START Text section

Artificial intelligence has been a hot topic lately, and it seems like everyone is an expert all of a sudden and is discussing its potential uses and how it could revolutionize various industries. I usualy talk about XR but today, I want to shift the focus to my personal AI assistant, Rosie, which I’ve been developing for the past few years.
Before we go into details, here’s an example of a conversation with Rosie. This whole conversation is done through AI, nothing was scripted.
I started working on Rosie in 2019 to develop a bot for my live streams . The initial version of the bot was pretty basic, and her primary function was to respond to the chat. However, as I continued to tinker with the bot, I quickly realized that I could add more fun functionalities to her.
I began by experimenting with controlling various aspects of my live stream through Rosie, such as the lights and sound effects. As I continued to add more chat commands and sound effects, I found myself wanting even more functionality from my bot. That’s when I decided to give Rosie a voice in early 2020.

END Text section
START Records provided

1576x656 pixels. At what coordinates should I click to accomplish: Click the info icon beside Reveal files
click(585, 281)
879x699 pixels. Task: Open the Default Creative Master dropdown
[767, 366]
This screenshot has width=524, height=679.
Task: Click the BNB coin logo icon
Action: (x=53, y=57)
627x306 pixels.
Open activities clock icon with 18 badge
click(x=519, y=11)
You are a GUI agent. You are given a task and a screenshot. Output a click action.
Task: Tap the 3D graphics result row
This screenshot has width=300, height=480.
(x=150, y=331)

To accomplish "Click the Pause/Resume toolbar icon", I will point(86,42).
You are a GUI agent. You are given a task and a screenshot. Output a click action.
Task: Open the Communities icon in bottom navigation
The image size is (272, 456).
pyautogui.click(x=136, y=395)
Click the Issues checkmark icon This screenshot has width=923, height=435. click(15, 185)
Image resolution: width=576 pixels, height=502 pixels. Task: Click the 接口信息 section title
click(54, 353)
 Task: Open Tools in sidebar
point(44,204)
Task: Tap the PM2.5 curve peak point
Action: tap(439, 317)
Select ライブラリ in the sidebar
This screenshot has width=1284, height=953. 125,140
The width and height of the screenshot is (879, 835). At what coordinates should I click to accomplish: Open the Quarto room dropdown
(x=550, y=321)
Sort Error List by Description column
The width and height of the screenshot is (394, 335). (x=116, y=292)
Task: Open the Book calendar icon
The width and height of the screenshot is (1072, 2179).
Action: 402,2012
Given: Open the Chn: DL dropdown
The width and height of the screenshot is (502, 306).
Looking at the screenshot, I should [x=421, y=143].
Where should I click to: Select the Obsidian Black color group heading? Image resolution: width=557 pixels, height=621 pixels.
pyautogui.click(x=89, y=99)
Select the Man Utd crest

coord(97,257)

END Records provided

Please reproduce the passage from the text about the AI assistant Rosie between "Artificial intelligence has" and "past few years.", inclusive.

--- Reply ---
Artificial intelligence has been a hot topic lately, and it seems like everyone is an expert all of a sudden and is discussing its potential uses and how it could revolutionize various industries. I usualy talk about XR but today, I want to shift the focus to my personal AI assistant, Rosie, which I’ve been developing for the past few years.